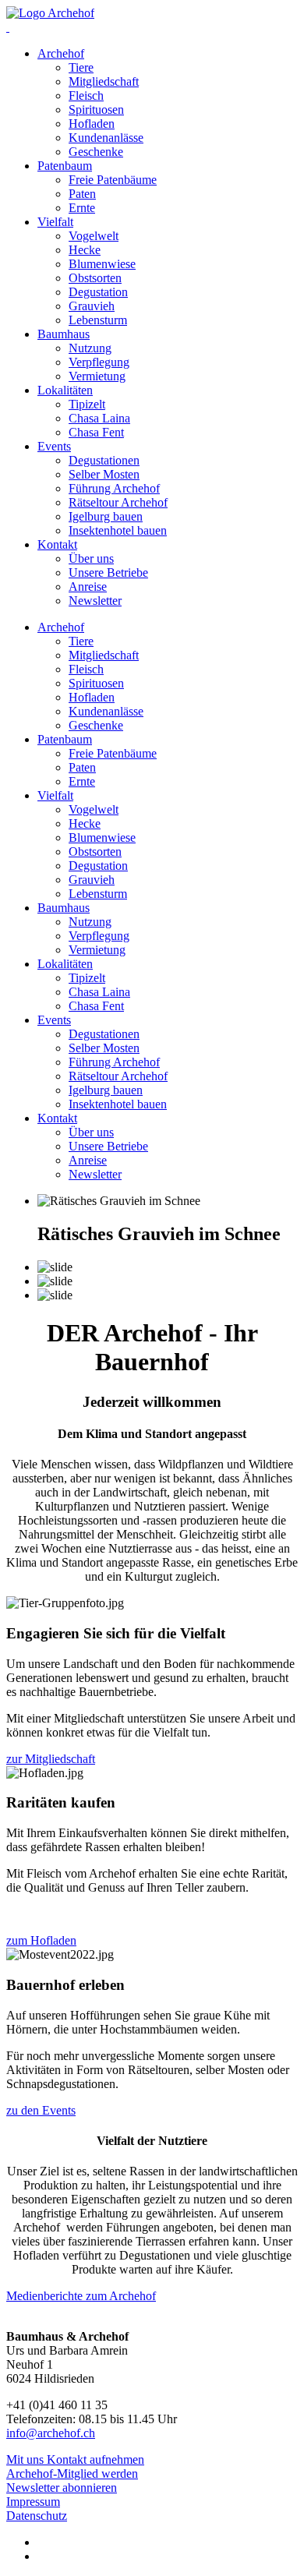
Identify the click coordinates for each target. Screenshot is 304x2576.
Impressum (33, 2501)
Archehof (60, 53)
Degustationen (104, 460)
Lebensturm (98, 320)
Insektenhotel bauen (118, 530)
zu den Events (41, 2110)
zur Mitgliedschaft (50, 1758)
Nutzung (90, 348)
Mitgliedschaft (104, 81)
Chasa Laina (99, 418)
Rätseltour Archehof (118, 502)
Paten (82, 193)
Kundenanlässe (106, 137)
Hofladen (92, 123)
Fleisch (86, 95)
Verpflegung (99, 362)
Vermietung (97, 376)
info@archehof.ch (50, 2433)
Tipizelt (87, 404)
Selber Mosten (104, 474)
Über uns (91, 558)
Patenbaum (64, 165)
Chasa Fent (96, 432)
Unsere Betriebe (108, 572)
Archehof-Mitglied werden (72, 2473)
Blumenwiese (102, 263)
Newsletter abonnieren (61, 2487)
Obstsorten (95, 277)
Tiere (81, 67)
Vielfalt (55, 221)
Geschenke (96, 151)
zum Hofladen (41, 1940)
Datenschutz (36, 2515)
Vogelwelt (93, 235)
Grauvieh (92, 306)
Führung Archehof (114, 488)
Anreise (88, 586)
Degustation (98, 292)
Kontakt (57, 544)
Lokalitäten (65, 390)
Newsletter (95, 600)
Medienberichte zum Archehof (81, 2295)
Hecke (85, 249)
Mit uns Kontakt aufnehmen (75, 2459)
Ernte (82, 207)
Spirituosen (96, 109)
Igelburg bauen (106, 516)
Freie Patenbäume (113, 179)
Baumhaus (63, 334)
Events (54, 446)
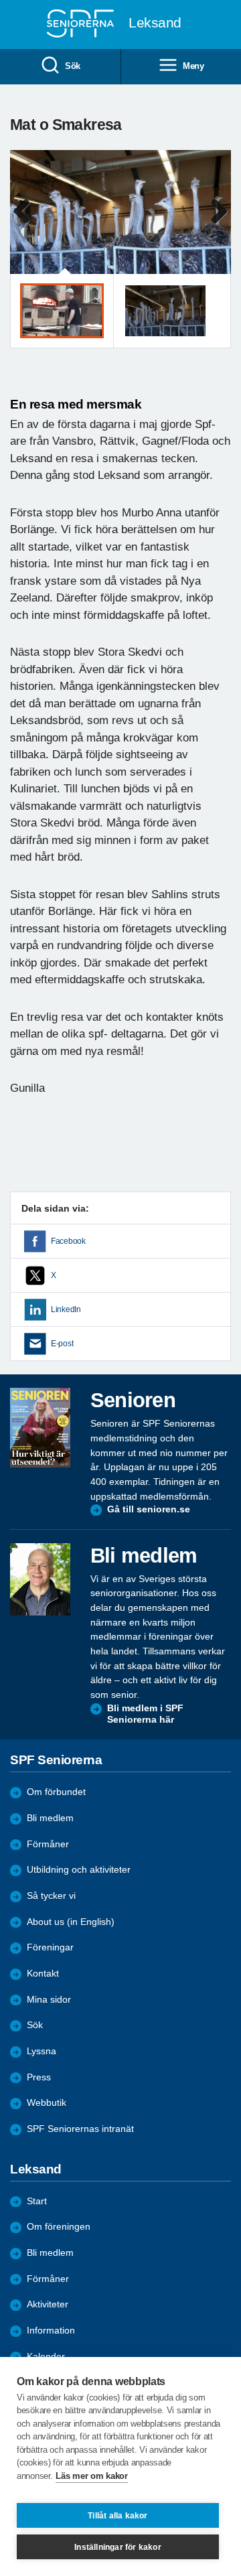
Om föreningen (58, 2227)
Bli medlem (50, 1818)
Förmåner (48, 1844)
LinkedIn (66, 1309)
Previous (26, 225)
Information (51, 2330)
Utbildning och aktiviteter (79, 1870)
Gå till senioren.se (148, 1509)
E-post (62, 1344)
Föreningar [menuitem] (50, 1947)
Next (219, 225)
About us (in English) (70, 1922)
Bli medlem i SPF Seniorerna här (145, 1714)
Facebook (68, 1241)
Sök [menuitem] (72, 66)
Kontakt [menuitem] (43, 1974)
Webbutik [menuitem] (46, 2103)
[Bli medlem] (40, 1579)
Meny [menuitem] (193, 66)
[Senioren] (40, 1427)
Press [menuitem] (39, 2077)
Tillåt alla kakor (117, 2515)
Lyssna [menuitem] (41, 2051)
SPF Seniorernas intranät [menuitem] (80, 2129)
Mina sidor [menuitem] (49, 2000)
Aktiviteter (47, 2304)
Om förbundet (56, 1792)
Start (37, 2201)
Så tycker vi (51, 1896)
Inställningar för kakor (117, 2547)
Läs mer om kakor (91, 2476)
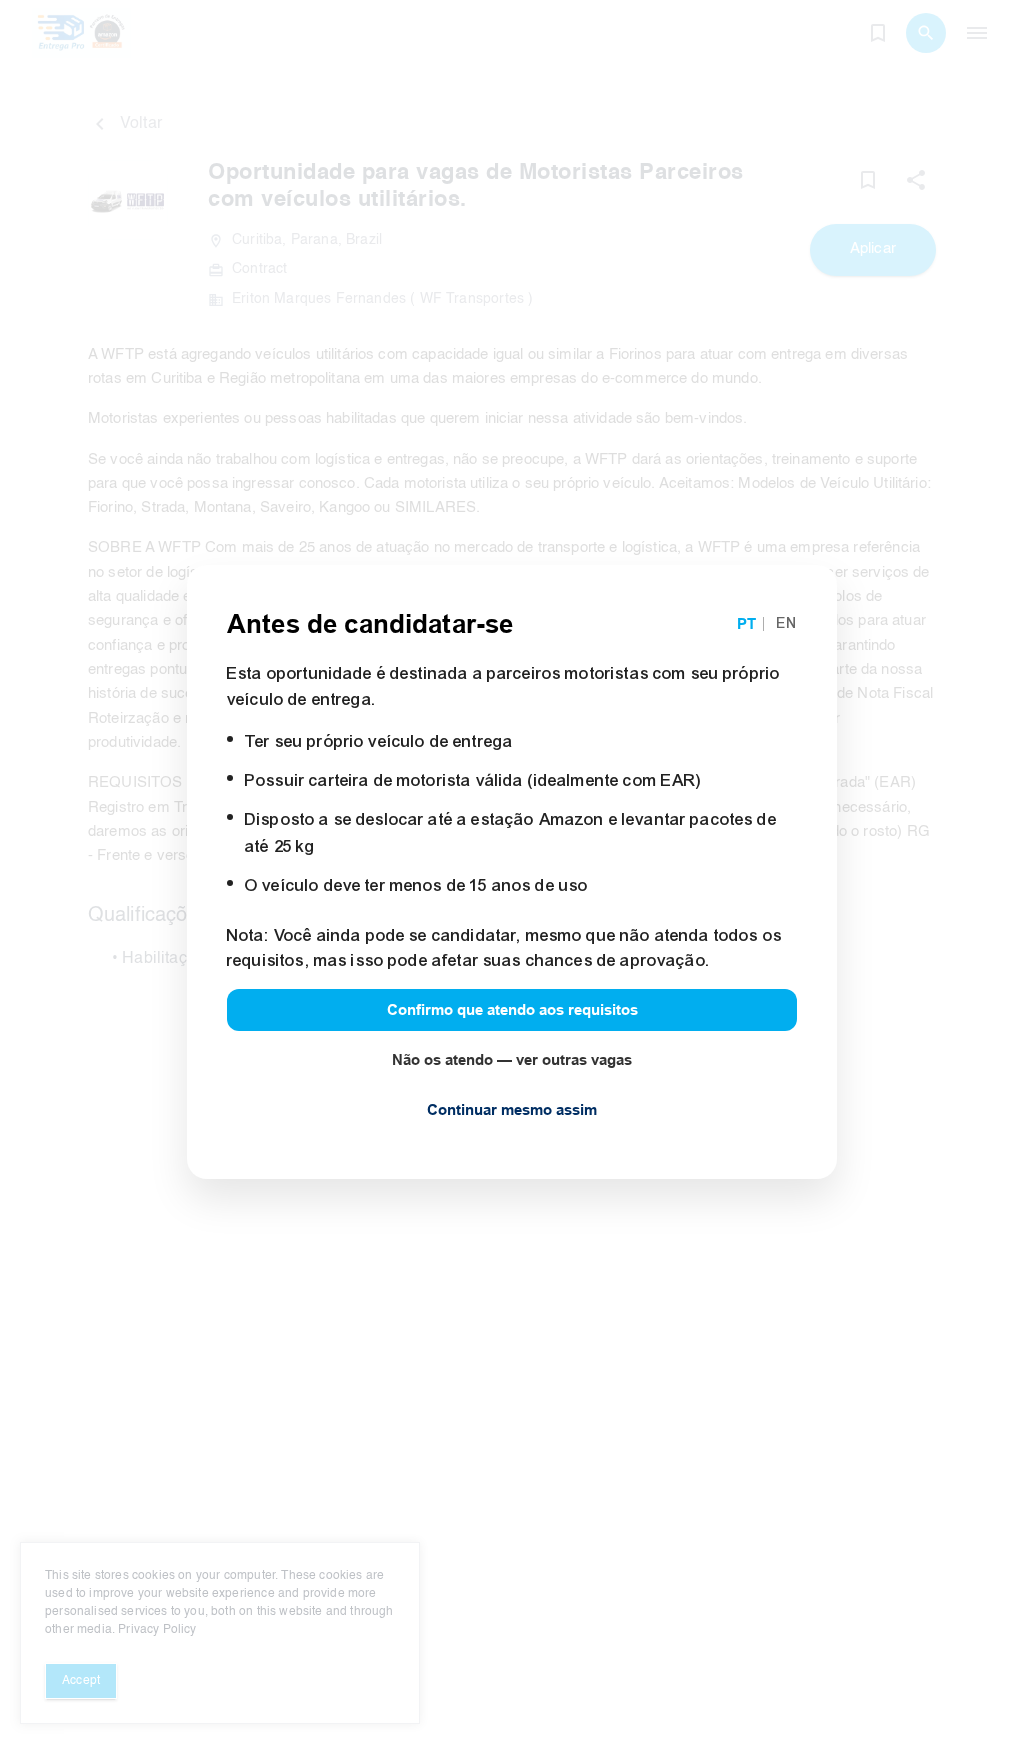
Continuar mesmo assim (512, 1110)
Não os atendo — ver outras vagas (512, 1060)
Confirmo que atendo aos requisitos (512, 1010)
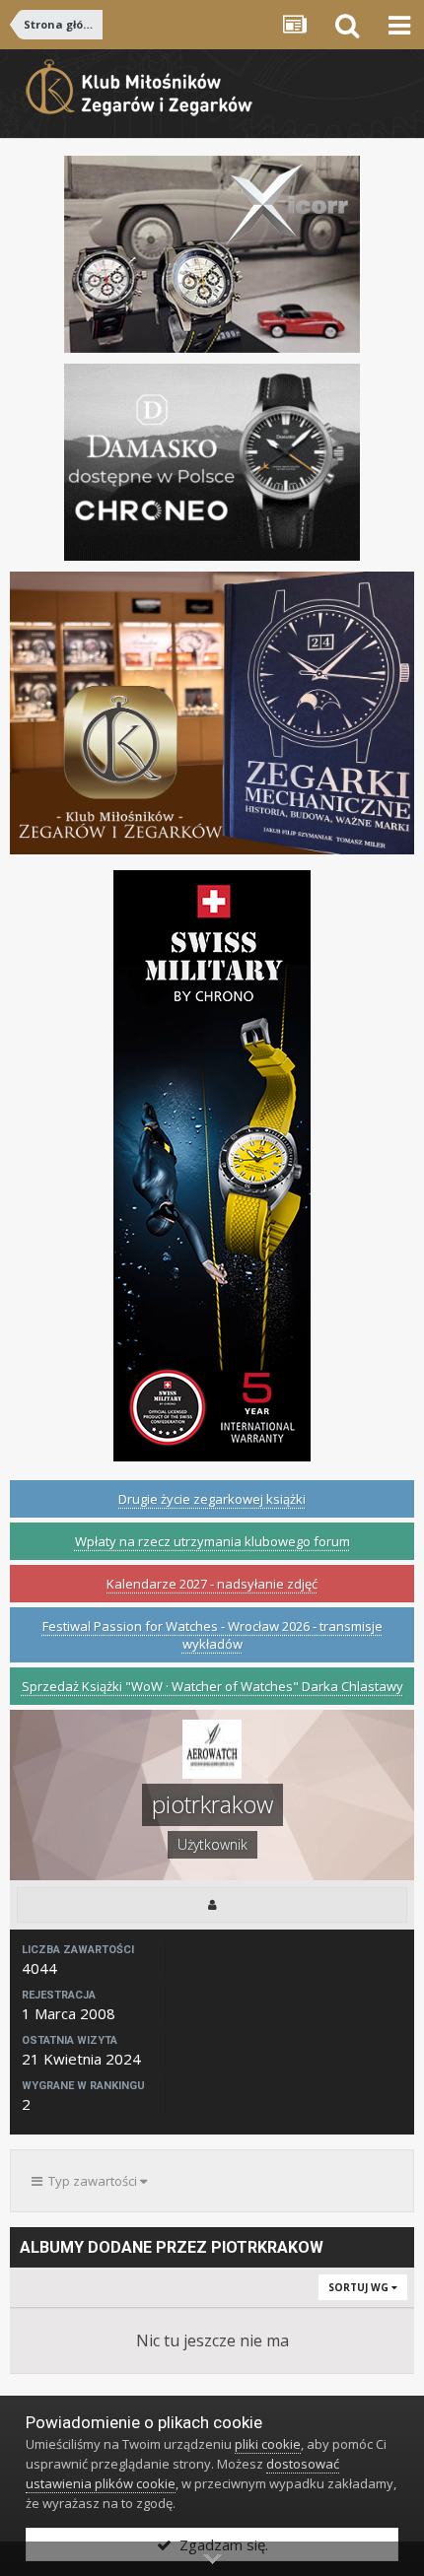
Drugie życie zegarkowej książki (212, 1499)
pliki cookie (268, 2444)
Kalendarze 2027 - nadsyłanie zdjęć (212, 1584)
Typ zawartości (91, 2181)
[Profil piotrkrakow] (212, 1905)
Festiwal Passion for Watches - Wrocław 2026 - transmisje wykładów (212, 1635)
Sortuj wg (359, 2287)
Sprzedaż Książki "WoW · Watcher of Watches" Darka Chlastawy (212, 1686)
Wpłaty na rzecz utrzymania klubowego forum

● **Exercise objective**
Although pictures appear among the records above, write out exactly only the lines from the one that has "[Senioren] (40, 1427)" through the one that has "Confirmo que atendo", and leave the pictures out.

● **Exercise output**
[Senioren] (40, 1427)
Press [menuitem] (39, 2077)
Tillåt alla kakor (117, 2515)
Lyssna [menuitem] (41, 2051)
SPF Seniorernas intranät [menuitem] (80, 2129)
Mina sidor [menuitem] (49, 2000)
Aktiviteter (47, 2304)
Om förbundet (56, 1792)
Start (37, 2201)
Så tycker vi (51, 1896)
Inställningar för kakor (117, 2547)
Läs mer om kakor (91, 2476)
Continuar mesmo assim (512, 1110)
Não os atendo — ver outras vagas (512, 1060)
Confirmo que atendo aos requisitos (512, 1010)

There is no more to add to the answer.